Two terms related to annuities are present value and future value.

Here’s what you need to know.

## Present value of an annuity vs. future value of an annuity: What’s the difference?

While future value tells you how much a series of investments will be worth in the future, present value takes the opposite approach. It calculates the current amount of money you’d need to invest today to generate a stream of future payments, considering a specific interest rate.

The future value should be worth more than the present value since it’s earning interest and growing over time.

## Ordinary annuity vs. annuity due: What’s the difference?

When using the general term “annuity,” there are two types of annuities: ordinary and period due.

• Ordinary annuity: Payments are due at the end of the period.
• Annuity due: Payments are due at the beginning of the period.

This seemingly minor difference in timing can impact the future value of an annuity because of the time value of money. Money received earlier allows it more time to earn interest, potentially leading to a higher future value compared to an ordinary annuity with the same payment amount.

You can use an online calculator to figure both the present and future value of an annuity, so long as you know the interest rate, payment amount and duration.

## How to calculate future value of an ordinary annuity

The future value tells you how much a series of regular investments will be worth at a specific point in the future, considering the interest earned over time.

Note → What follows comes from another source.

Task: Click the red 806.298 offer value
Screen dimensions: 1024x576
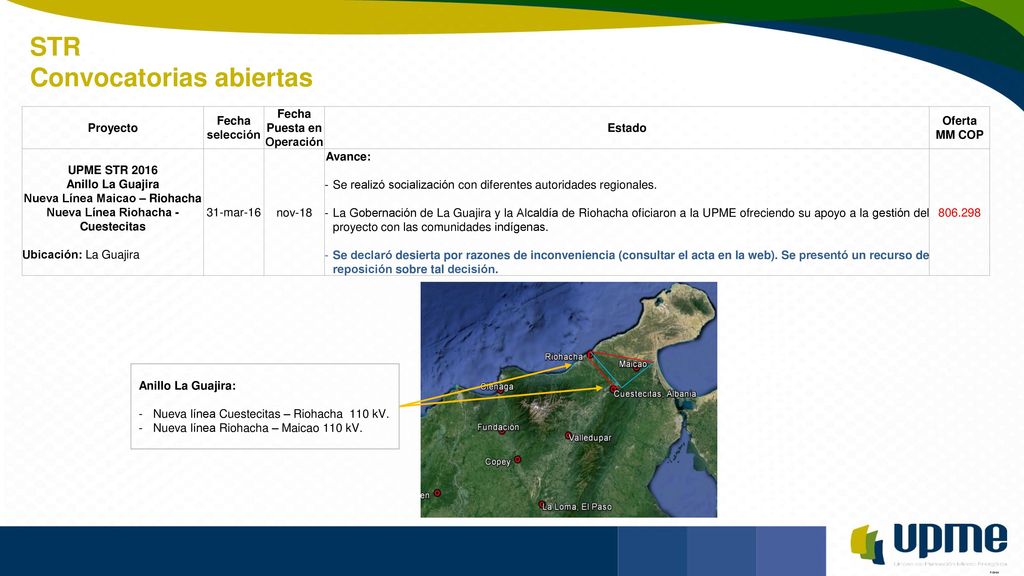Action: (959, 213)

In simpler terms, it tells you how much money the annuity will be worth after all the payments are received and compounded with interest.

It’s a tool for planning how much you’ll accumulate by consistently contributing to a retirement plan or understanding the total repayment amount for a loan with regular installments.

Imagine you plan to invest a fixed amount, say \$1,000, every year for the next five years at a 5 percent interest rate. The time value of money comes into play here. The first \$1,000 you invest earns interest for a longer period compared to subsequent contributions. So, the earlier contributions have a greater impact on the final value.

To calculate the future value of these regular investments, we can use the following formula for ordinary annuities:

FV = C x [((1 + i)^n – 1) / i]

where:

FV = Future Value
C = Cash flow per period (your regular investment amount – \$1,000 in this example)
i = Interest rate (expressed as a decimal)
n = Number of compounding periods (number of years you invest)

This formula considers the impact of both regular contributions and interest earned over time. By using this formula, you can determine the total value your series of regular investments will reach in the future, considering the power of compound interest.

Using the example above:

FV = \$1,000 x [((1 + 0.05)^5 – 1) / 0.05]

Solving for FV:

Calculate (1 + 0.05)^5:

(1 + 0.05)^5 = 1.2762815625

Subtract 1 and divide by the interest rate (0.05):

(1.2762815625 – 1) / 0.05 = 5.52563125

Multiply the result by the cash flow per period (C):

\$1,000 x 5.52563125 ≈ \$5,525.63

Therefore, the future value of your regular \$1,000 investments over five years at a 5 percent interest rate would be about \$5,525.63.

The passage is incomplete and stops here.